Dann steht er einmal alleine am Urnengrab seines Bruders vor den leuchtenden, flackernden Kerzen, dreht sich schließlich um, als in der Winterlandschaft ein Dauerläufer im Anorak mit einer Lampe an der Stirn vorbeiknistert im Schnee, das nur sein Bruder gewesen sein kann in diesem Moment, in seinem Kopf, der Bruder, der sich das Leben genommen hatte. "A Hitz, zum Hinwerden!", sagt der andere Bruder des jungen Mannes, der sich das Leben genommen hatte, und der Bruder aus der anderen Familie antwortet: "Wie redest du denn?" Was nichts anderes heißen soll: Wie redest du denn über unsere verstorbenen Brüder, die sich das Leben genommen haben, über meinen und über deinen?

Leben der Gespenster

Einer jungen Frau gelingt es, das Dorf zu verlassen: Sie gibt ihrem Freund, dem Bruder eines Selbstmörders, ein Glas mit Saft. Der junge Mann trinkt und sagt: "Da ist doch noch was dabei? Vanille? Kann das sein?" Und sie sagt dann nur mehr: "Den Schlüssel, bitte!" Sie gibt ihm den Laufpass mit Vanillegeschmack, aber eine andere junge Frau bleibt im Dorf, streicht eine Wand ihrer neuen Wohnung rot an und wird sich wohl einfügen in das Leben der Gespenster.

Am Ende des Films, und das macht wohl auch noch seine Qualität aus, befällt dem Zuschauer diese Ausweglosigkeit, man bekommt Angst, möchte gerne schnell etwas Sinnvolles tun oder zu einem schönen Buch greifen, damit einem diese Figuren, die zwar nur auf der Leinwand ihr gespenstisches Leben führen, die es aber auch rings um uns gibt und die uns bedrängen - überall lauern sie -, man bekommt Angst, dass sie uns nicht ebenfalls heimholen in ihre Welt mit ihrem teuflischen Fingerzeig, der ein Wegweiser zu den Gräbern der Unsichtbaren in diesem Film ist.

Marionetten ihres Alltags

Und deshalb sind die beiden Toten, die einzig mutigen, denen man sich anvertrauen möchte. "...denn wer sich selbst ermordet wagt es doch wahrlich dem Tod in das Auge zu sehen", schreibt Georg Büchner.

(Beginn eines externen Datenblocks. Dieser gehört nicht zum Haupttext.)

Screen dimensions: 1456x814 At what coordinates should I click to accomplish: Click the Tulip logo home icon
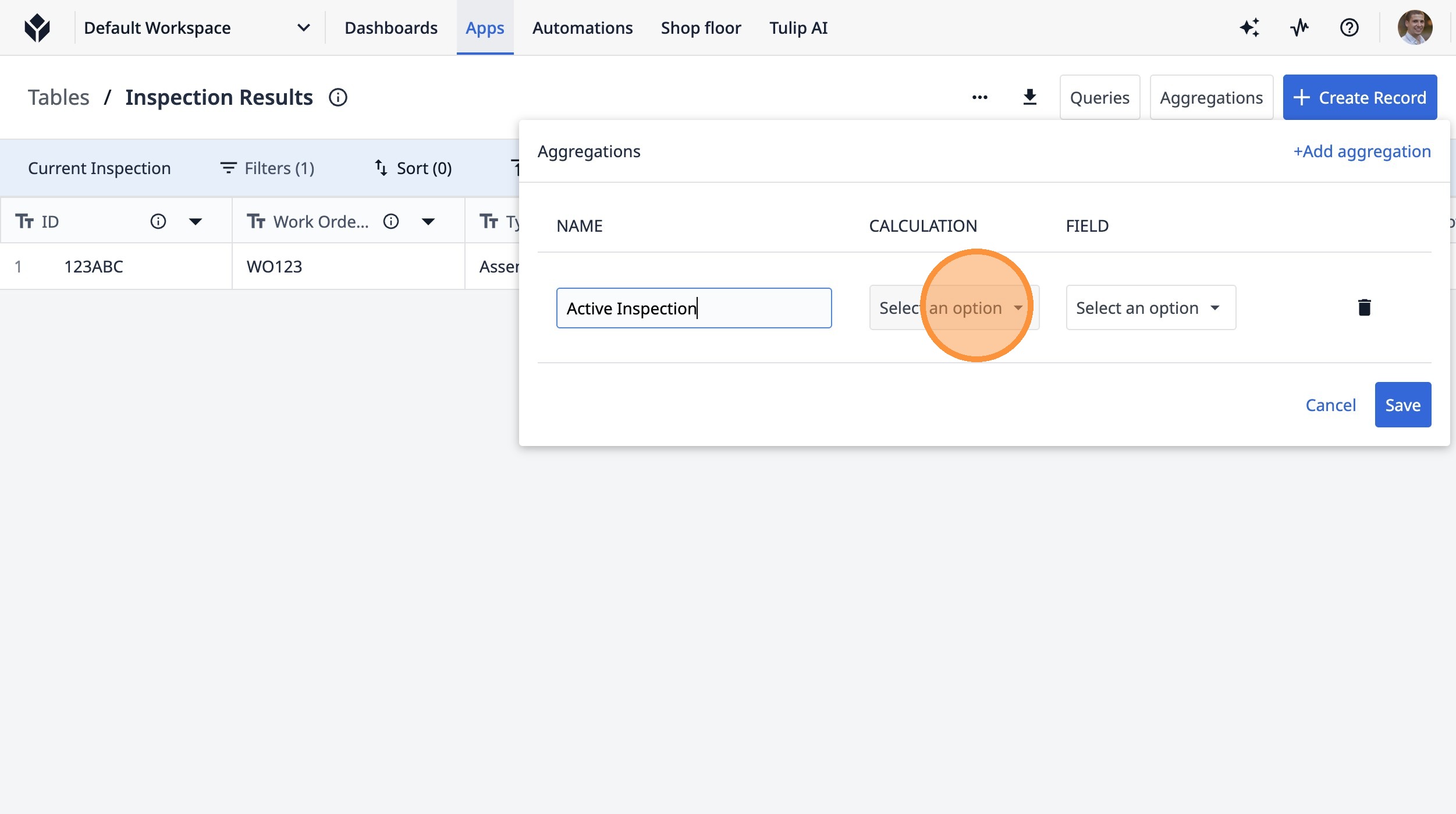37,28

Die anderen sind weder fähig dem Tod noch dem Leben in die Augen zu schauen, denn eigenes Leben haben sie keines, sie sind Marionetten ihres Alltags und verstecken sich selber und verkennbar hinter ihrem eigenen Schatten und stapfen als schwarzer oder rosaroter Scherenschnitt durch ein Leben, von dem sie keine Ahnung haben. ( Von Josef Winkler/DER STANDARD-Printausgabe, 10./11. Jänner 2009)

Der Kärntner Autor Josef Winkler wurde 2008 mit dem wichtigsten deutschen Literaturpreis, dem Büchner-Preis, prämiert.